Q. 熱帯魚さんからの疑問
深海の魚って、すごい水圧の中で生きていますよね。どうして、すごい水圧の中でも生きていけるのか? そういう疑問に対する答えは、何度か読んだことがあります。でも、頭では理解で競うでも、感覚としては理解できないのです。
今回お聞きしたい疑問は、水族館で飼われている深海魚です。
水族館では、どうやって水圧を作り出しているのでしょうか? 彼らが生息しているところとほぼ同じ水圧にしないと、彼らは生きていけないですよね?
★なるほど。考えたことのなかった疑問です。何かで水を押しているのかな?(星田)
A. 雪風さんから
深海魚の飼育方法ですが、確か特別に圧力をかけていないはずです。以前、東京の葛西臨海水族園の深海魚コーナーでそんな説明があったと思います。
卵か幼生のときに低い水圧で飼育すれば、そのまま適応できてしまうのだと思います。
A. 麻生有美さんから
深海魚が、深海でしか住めないと思うのが、間違っています、
徐々に圧力を減らしていくと、普通の水槽でも、飼えるようになります。
★なるほど。「低圧に慣らす」わけだ。(星田)
A. しげ3さんから
ほとんどの場合、その水槽の水深分の水圧です。
人間が水にもぐった場合、水圧の関係上、一気に上がれません。これは、血液中に溶けた気体成分が大きくなってしまうためで、徐々に上がれば問題はありません。
同様に、魚も、急激に水圧の高い深海から引き上げれば、浮き袋が大きくなってしまいますが、徐々に上がればそれほどの問題はありません。

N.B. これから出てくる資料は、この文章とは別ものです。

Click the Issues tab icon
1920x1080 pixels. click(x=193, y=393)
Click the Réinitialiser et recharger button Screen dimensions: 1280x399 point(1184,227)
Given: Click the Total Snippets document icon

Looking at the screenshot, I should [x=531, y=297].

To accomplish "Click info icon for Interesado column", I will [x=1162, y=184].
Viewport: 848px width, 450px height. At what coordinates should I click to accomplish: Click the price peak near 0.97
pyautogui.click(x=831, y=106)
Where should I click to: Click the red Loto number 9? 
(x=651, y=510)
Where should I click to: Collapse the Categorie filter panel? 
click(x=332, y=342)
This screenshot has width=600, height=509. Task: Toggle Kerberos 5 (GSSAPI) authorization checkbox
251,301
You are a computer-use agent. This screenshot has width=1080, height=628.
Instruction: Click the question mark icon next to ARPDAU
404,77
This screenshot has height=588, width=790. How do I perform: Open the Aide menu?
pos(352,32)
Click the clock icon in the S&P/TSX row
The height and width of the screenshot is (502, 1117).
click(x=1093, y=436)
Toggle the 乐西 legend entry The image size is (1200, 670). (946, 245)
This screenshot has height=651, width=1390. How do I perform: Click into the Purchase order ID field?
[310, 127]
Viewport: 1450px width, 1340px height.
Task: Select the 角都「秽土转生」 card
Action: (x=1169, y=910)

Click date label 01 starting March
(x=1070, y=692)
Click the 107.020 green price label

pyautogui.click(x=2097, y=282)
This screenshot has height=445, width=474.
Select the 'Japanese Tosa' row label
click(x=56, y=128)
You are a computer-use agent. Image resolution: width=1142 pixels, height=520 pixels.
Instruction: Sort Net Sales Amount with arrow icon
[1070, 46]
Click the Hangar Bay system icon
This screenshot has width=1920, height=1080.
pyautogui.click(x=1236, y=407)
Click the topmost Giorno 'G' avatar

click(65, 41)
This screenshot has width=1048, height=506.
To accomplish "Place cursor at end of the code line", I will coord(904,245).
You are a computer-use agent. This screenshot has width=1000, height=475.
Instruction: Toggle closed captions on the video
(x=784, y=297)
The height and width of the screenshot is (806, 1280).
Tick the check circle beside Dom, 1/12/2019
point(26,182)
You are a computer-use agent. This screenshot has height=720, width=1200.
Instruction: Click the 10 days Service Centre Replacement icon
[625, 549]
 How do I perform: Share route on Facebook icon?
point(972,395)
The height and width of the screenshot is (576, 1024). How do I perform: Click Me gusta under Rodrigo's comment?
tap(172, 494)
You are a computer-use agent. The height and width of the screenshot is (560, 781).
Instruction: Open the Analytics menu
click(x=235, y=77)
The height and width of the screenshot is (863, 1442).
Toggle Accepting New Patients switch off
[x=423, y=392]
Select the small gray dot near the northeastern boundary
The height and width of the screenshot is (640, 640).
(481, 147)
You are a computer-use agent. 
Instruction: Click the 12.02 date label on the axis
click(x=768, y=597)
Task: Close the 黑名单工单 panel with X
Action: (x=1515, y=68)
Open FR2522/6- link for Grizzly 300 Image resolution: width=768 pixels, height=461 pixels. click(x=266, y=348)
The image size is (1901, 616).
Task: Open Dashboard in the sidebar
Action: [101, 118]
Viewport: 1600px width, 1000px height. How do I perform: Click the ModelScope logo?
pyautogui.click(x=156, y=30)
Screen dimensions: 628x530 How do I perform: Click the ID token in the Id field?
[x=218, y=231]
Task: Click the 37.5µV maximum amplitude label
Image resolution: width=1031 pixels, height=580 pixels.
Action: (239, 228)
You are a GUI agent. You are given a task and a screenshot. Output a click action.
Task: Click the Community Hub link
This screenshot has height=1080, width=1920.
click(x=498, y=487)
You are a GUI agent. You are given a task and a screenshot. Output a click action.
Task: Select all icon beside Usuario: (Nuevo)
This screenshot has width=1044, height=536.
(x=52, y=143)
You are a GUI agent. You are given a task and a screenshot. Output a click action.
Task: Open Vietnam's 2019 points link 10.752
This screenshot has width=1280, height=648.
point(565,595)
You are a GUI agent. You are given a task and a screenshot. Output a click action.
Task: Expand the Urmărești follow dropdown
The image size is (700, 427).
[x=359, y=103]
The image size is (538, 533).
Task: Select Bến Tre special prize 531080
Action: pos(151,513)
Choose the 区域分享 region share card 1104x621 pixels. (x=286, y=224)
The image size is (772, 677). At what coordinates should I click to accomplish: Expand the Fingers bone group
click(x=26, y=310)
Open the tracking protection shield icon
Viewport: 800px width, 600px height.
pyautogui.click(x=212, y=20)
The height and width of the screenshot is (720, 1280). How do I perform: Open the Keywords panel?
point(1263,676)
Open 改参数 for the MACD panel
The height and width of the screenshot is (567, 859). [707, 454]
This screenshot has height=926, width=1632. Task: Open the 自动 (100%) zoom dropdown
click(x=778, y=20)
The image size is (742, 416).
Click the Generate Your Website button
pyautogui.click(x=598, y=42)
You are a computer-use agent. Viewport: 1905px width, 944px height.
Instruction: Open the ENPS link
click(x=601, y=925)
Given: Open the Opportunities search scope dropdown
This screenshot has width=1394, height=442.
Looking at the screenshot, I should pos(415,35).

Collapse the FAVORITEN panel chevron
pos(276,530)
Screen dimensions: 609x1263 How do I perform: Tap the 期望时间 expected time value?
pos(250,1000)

水族館の深海魚は深海で採取されれば、徐々に水圧を下げ、そうでない場合は、水面近くまで来た時点で、水圧対応ができています。
そのため、特に水槽で水圧を高める必要はありません。ただし、深海での行動等を調べる場合には高い水圧をかける場合があるようです。
A. 鰻田社会科雄さんから
深海というのは、だいたい200m以上の深さの海のことを言います。
海の中では、およそ10m潜るごとに1気圧と同じ分の圧力(水圧)が増加します。つまり、200mの深海では21気圧の圧力がかかっているわけですね。
私達の周囲にあるプロパンガスのボンベで、およそ8気圧くらいです。ですから、200mの深海と同じ圧力を水族館の水槽で作り出すには、ガスボンベの3倍の圧力をかけなければなりません。
ましてや、1000mの深海の圧力を再現するとなると、101気圧の高圧ボンベと同じ圧力をかけなければなりません。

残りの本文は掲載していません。